A receiving module, configured to receive a write request sent by the first host, where the write request carries first data that needs to be backed up to the storage device;

A processing module, configured to perform deduplication and compression operations on the first data to obtain second data;

A sending module, configured to send the second data to the storage device.
The device according to claim 9, characterized in that the device is a network card or a data processing unit (DPU).
The device according to claim 9 or 10, wherein after the receiving module receives the write request, the processing module is further configured to store the first data in the memory of the data processing device ;

The sending module is further configured to: return a write request completion response to the first host;

When performing a deduplication operation on the first data, the processing module is specifically configured to:

The first data is acquired from the internal memory, and a data block duplicated with a data block already stored in the storage device is deleted from the first data.
The device according to claim 9 or 10, wherein after the receiving module receives the write request, the processing module is further configured to store the first data in the memory of the data processing device ; The sending module is also used to: return a write request completion response to the first host;

The processing module is further configured to: obtain the first data from the internal memory and store it in a persistent storage medium of the data processing device;

When performing deduplication and compression operations on the first data, the processing module is specifically used to:

Acquiring the first data from the persistent storage medium; deleting a data block duplicated with a data block already stored in the storage device from the first data.
The device according to claim 12, further comprising a first file system, the first file system is the same as the second file system of the storage device, and the write request is based on the first Two file system write requests;

When storing the first data to the persistent storage medium of the data processing device, the processing module is specifically configured to: store the first data to the data processing device through the first file system persistent storage media.
The device according to claim 12 or 13, wherein the receiving module is further configured to: receive a file creation request;

The sending module is further configured to: send the file creation request to the storage device;

The receiving module is further configured to: receive a creation success response sent by the storage device;

The processing module is further configured to: create the first file in the first file system;

The write request is used to request to store the first data to a first file of the second file system;

When storing the first data to the persistent storage medium of the data processing device, the processing module is specifically configured to: write the first data into the first file of the first file system .
The device according to claim 14, wherein the processing module is further configured to: delete the data stored in the device after storing the data of the first file in the storage device through a deduplication and compression operation.
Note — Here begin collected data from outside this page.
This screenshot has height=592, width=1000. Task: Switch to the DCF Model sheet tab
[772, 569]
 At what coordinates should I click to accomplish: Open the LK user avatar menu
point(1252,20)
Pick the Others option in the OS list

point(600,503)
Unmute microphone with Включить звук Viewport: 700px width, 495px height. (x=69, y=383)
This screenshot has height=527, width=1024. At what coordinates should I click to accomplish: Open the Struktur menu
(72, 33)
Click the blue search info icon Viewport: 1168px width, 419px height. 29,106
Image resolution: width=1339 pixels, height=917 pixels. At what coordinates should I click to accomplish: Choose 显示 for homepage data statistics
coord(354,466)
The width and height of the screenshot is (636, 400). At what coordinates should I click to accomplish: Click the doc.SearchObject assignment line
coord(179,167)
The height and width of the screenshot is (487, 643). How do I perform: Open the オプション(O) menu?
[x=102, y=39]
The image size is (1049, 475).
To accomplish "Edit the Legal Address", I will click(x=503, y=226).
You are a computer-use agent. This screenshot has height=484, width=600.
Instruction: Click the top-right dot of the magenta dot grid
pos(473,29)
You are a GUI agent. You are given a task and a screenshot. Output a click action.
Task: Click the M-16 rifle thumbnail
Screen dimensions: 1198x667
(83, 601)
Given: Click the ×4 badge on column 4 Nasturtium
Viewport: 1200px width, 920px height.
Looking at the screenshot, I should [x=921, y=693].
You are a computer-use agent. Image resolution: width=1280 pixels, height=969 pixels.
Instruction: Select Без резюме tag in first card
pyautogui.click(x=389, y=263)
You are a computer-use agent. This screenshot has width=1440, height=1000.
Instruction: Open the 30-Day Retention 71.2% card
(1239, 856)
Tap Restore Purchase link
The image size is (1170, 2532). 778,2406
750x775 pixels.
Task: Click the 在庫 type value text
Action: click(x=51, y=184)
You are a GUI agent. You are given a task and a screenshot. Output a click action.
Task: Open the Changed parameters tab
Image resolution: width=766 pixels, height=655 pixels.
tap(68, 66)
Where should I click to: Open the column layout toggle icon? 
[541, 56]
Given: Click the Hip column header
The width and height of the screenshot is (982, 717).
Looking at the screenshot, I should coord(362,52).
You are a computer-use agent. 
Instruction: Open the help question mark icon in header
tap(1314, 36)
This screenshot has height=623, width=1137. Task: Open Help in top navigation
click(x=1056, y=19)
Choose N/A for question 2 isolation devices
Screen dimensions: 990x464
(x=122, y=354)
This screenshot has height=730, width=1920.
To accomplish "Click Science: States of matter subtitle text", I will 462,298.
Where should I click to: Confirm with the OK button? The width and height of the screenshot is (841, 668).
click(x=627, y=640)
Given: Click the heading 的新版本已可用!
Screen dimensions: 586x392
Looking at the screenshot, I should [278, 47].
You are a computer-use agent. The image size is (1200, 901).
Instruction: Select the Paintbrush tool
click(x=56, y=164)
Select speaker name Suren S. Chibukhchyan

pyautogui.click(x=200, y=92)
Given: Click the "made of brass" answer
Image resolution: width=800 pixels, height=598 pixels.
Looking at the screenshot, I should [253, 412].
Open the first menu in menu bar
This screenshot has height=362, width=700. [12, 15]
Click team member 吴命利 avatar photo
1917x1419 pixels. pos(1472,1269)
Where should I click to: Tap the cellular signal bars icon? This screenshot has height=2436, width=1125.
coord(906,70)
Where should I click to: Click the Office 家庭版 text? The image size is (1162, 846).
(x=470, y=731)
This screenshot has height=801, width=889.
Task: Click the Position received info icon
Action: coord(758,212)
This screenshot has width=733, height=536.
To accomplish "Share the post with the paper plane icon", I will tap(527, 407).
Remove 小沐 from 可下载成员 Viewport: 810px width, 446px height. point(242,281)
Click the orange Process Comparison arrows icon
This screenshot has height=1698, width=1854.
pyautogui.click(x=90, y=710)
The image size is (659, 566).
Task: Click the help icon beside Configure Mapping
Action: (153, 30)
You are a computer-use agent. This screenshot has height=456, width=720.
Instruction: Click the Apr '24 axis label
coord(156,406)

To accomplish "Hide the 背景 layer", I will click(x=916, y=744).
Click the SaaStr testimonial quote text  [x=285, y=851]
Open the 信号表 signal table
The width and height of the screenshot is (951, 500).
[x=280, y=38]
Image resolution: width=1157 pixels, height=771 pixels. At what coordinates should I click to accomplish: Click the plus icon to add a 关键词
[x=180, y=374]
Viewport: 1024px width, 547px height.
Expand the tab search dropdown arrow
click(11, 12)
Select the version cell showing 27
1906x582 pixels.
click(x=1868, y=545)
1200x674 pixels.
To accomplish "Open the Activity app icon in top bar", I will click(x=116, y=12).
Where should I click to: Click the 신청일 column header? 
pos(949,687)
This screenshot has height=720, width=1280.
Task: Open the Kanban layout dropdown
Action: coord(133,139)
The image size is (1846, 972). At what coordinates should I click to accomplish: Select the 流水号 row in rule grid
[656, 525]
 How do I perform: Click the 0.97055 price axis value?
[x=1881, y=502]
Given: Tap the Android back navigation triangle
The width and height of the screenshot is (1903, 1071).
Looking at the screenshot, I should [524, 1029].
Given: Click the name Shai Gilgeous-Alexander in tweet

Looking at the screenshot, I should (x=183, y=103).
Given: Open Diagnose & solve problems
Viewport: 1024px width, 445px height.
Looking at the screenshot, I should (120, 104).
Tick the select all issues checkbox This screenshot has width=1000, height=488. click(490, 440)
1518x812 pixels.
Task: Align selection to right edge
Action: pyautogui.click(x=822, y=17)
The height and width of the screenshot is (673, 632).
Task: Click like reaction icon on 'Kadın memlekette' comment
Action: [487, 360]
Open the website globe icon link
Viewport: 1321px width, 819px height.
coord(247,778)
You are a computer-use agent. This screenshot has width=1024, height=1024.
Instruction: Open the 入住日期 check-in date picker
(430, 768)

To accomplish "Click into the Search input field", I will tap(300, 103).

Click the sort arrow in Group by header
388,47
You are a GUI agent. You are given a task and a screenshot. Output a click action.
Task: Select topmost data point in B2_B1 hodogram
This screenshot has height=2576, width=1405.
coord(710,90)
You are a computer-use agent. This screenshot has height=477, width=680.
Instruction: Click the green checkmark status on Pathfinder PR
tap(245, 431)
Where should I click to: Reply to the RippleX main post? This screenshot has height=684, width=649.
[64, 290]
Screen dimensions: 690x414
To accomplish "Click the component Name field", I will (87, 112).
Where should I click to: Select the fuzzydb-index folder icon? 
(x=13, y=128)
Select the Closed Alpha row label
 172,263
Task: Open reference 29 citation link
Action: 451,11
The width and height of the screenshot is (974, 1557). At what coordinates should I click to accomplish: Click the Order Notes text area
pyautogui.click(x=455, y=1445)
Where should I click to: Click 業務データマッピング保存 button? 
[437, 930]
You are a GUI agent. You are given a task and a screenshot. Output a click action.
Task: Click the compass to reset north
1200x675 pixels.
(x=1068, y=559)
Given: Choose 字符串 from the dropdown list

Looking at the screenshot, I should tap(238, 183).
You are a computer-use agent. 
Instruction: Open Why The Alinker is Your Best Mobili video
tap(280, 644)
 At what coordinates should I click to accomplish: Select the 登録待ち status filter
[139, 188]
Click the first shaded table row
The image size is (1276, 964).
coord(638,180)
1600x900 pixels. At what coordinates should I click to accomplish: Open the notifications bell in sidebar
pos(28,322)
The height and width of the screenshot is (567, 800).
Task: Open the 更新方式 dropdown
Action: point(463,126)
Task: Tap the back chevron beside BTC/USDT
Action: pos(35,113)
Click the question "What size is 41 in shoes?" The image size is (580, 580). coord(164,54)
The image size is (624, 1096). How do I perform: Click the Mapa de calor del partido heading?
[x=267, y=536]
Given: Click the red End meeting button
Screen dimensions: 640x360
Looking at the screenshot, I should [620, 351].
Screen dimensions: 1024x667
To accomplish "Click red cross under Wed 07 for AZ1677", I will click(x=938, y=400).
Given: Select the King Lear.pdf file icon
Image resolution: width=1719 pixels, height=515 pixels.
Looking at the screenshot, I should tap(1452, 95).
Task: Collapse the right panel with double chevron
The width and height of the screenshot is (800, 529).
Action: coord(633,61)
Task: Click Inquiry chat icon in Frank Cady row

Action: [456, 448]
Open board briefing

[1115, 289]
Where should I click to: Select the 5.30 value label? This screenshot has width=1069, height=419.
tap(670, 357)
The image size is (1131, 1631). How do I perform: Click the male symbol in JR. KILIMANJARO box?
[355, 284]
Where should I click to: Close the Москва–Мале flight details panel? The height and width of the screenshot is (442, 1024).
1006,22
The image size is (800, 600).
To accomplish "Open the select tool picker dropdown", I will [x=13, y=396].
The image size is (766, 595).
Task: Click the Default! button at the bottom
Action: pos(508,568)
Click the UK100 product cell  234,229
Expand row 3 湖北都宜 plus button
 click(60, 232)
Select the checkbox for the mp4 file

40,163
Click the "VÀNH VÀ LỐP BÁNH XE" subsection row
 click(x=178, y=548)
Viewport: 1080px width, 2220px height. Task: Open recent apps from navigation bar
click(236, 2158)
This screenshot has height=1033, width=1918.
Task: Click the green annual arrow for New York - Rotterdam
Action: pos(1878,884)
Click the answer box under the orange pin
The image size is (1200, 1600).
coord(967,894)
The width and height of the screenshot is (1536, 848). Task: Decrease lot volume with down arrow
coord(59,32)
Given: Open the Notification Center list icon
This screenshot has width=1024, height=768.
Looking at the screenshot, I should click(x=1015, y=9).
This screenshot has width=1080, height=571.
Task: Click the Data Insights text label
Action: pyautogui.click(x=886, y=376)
The first file in .
The apparatus of claim 14 wherein,

The receiving module is further configured to receive a read request sent by the storage device, where the read request is used to request to read at least part of the data of the first file;

The sending module is further configured to send at least part of the data of the first file to the storage device.
A computing device, characterized in that the computing device includes a processor and a memory;

The memory is used to store computer program instructions;

Execution by the processor invokes computer program instructions in the memory to perform the functions of the data processing apparatus according to any one of claims 9 to 16.
A computer-readable storage medium, characterized in that it includes a computer-readable storage medium storing program codes, and the program codes include instructions for executing the data processing device according to any one of claims 9 to 16 function.